Because the smart phone runs Google Gears in the background, this data will be accessible when the device is off the network. However, the Gmail application only works with a single Gmail account, so users with a gmail.com account as well as a hosted domain account will have to use the regular mail account for the second Google instance.
Accordingly, users can configure multiple accounts in the regular e-mail application, each with their own fetch schedule. For an IMAP connection to an Exchange server, I was able to successfully download contacts and tasks into the mail client, but not to integrate them into any applications native to the G1 (like the phone's contact list). I also was not able to download my Exchange calendar.
Attachment Handling in E-Mail
Attachment handling varied between the two applications. I found the G1 utilizes an HTML renderer that allowed me to preview (but not to save or edit) Word (.doc and .docx), Excel, PowerPoint slide shows and PDF-based documents. Unfortunately, in this rendering mode, I could not access the zoom controls, and each of the documents displayed in an overly large font that necessitated much side-to-side scrolling.
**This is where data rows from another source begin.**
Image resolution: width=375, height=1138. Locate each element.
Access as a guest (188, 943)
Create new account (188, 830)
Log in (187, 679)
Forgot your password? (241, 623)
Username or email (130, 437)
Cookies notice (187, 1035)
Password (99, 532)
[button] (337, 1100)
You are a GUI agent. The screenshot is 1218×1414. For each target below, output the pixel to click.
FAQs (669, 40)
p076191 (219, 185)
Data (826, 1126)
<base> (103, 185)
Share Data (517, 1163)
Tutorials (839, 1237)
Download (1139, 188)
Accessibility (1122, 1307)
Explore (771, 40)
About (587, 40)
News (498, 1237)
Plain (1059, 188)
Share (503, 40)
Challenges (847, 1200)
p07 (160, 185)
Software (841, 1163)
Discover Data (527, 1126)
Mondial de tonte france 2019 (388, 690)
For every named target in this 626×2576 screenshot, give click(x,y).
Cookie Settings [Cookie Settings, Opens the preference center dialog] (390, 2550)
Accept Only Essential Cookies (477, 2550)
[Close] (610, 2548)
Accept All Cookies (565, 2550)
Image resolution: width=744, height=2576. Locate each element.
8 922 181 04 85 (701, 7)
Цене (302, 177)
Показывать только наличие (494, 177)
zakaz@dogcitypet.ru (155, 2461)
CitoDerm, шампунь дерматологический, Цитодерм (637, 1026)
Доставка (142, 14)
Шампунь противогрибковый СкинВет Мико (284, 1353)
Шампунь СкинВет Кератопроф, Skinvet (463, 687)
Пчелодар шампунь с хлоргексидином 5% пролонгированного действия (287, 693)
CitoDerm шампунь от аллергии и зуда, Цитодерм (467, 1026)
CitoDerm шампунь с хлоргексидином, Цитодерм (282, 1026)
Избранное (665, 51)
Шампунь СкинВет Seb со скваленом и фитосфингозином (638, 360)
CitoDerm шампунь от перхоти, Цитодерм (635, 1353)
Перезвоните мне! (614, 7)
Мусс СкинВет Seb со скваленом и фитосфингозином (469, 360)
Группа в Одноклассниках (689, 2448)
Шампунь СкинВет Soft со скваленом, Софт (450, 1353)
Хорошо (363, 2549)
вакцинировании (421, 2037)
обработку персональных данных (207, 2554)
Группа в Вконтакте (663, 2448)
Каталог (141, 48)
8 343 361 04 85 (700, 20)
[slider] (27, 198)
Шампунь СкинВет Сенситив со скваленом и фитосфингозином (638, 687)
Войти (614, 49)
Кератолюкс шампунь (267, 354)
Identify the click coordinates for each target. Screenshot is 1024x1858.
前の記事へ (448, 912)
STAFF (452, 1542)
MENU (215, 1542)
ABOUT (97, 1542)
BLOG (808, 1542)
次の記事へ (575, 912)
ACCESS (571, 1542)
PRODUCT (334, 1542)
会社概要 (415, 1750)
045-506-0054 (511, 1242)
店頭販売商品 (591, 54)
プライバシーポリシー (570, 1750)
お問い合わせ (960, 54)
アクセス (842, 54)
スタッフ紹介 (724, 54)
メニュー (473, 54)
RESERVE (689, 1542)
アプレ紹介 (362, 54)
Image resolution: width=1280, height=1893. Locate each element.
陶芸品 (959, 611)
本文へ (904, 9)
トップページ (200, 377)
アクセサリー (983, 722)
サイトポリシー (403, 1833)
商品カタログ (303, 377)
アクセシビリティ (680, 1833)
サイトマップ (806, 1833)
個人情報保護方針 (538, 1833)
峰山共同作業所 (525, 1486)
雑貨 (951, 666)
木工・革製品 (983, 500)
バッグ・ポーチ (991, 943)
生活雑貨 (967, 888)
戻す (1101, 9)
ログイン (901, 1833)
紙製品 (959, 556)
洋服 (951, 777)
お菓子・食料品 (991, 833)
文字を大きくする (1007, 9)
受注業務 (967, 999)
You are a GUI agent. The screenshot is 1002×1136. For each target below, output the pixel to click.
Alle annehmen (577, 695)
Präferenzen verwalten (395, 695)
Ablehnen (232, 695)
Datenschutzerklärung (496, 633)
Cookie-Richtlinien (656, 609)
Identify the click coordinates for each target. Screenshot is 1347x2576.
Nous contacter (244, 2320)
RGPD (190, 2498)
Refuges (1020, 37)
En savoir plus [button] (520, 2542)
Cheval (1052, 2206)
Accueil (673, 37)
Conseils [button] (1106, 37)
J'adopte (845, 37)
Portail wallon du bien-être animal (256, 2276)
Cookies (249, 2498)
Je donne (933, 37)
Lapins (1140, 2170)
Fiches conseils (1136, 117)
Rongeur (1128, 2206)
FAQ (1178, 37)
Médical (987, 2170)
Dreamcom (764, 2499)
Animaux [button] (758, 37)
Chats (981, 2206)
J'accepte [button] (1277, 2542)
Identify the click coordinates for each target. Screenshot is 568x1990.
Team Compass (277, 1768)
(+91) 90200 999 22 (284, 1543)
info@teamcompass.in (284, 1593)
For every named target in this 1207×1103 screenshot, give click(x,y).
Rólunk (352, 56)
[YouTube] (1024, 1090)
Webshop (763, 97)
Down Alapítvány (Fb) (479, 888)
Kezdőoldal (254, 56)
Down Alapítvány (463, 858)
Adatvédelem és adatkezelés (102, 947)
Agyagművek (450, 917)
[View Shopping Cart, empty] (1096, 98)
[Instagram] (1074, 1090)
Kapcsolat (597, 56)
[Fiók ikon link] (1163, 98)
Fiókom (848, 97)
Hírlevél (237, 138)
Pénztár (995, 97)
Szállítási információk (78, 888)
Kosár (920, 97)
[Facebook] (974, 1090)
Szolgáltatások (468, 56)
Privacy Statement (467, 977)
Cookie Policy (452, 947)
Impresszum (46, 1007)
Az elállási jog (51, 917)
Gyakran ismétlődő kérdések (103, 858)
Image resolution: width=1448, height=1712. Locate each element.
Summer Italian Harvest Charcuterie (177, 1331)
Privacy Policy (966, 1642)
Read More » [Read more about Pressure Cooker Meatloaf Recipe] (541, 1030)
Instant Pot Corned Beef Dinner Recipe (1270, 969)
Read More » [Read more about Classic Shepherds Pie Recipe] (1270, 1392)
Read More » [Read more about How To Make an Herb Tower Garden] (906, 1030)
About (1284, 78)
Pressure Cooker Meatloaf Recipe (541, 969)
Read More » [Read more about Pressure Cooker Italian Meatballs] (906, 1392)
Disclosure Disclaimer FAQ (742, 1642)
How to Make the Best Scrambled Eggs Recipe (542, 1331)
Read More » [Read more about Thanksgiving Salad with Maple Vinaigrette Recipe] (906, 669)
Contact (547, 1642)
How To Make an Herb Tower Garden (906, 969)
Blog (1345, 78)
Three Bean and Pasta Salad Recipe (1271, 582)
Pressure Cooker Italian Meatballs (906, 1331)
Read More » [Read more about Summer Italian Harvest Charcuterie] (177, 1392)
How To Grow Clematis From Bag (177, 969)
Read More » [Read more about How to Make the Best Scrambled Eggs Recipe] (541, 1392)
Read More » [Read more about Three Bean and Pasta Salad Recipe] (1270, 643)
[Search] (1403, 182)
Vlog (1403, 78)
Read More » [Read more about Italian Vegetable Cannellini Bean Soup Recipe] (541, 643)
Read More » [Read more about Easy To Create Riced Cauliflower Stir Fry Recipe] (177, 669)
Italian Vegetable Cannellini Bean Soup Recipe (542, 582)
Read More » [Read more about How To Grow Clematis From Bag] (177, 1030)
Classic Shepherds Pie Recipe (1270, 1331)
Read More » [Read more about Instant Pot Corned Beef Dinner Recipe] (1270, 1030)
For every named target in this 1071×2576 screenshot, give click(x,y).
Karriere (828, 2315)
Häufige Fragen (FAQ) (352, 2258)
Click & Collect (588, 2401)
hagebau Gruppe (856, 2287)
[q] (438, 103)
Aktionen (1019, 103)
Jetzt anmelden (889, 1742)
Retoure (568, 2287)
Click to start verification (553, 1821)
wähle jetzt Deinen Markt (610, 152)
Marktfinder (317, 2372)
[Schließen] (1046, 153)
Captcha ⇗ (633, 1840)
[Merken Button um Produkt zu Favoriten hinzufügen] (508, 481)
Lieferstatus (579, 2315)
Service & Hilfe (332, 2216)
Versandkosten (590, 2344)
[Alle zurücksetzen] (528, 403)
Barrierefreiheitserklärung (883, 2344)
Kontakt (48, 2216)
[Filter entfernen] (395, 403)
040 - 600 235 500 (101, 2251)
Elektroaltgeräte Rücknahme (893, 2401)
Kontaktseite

But I could only preview these documents from the Gmail client. In the regular e-mail client, although the application's security permissions listed "read email attachments" among the privileges, I found I could not save or preview any documents (although I could view or save image files).
Both mail clients lack the ability to bulk delete spam or unwanted messages. I could delete individual messages a couple of ways: I could read the message and delete from the message body, or I could press and hold on the message header to pull up an action menu from where I could issue the delete command. However, I could not highlight several messages and delete them.
The lack of full support for Exchange servers is the most obvious deficiency of the G1, but I fear it is not one that will be resolved until Android becomes a big cash cow for one company or another. Microsoft is certainly willing to license the ActiveSync Exchange technology to interested parties (as both Apple and Nokia have taken advantage of recently), but with Android, the question is, who will be willing to pay that license fee?
Given Google's ongoing dance with the development of mobile networks and devices, I suspect it will not take the lead resolving this issue. Google has stood at arm's length in cases where it can get someone else to bear the expense of deploying networks or designing hardware. Google wants to get people online more often and drive them to Google services so they can be served Google ads. Since Google has its own e-mail service, enabling more efficient use of Exchange is not immediately to the company's benefit.
Without Google taking the lead here, I suspect ActiveSync Exchange will come to Android in a piecemeal fashion. Some smart phone hardware vendor (such as Motorola and its Symbol line of devices) will eventually want to offer an enterprise-friendly Android phone, so it will license the code from Microsoft, but I doubt we will see the capability as a standard feature on every Android-based device anytime soon.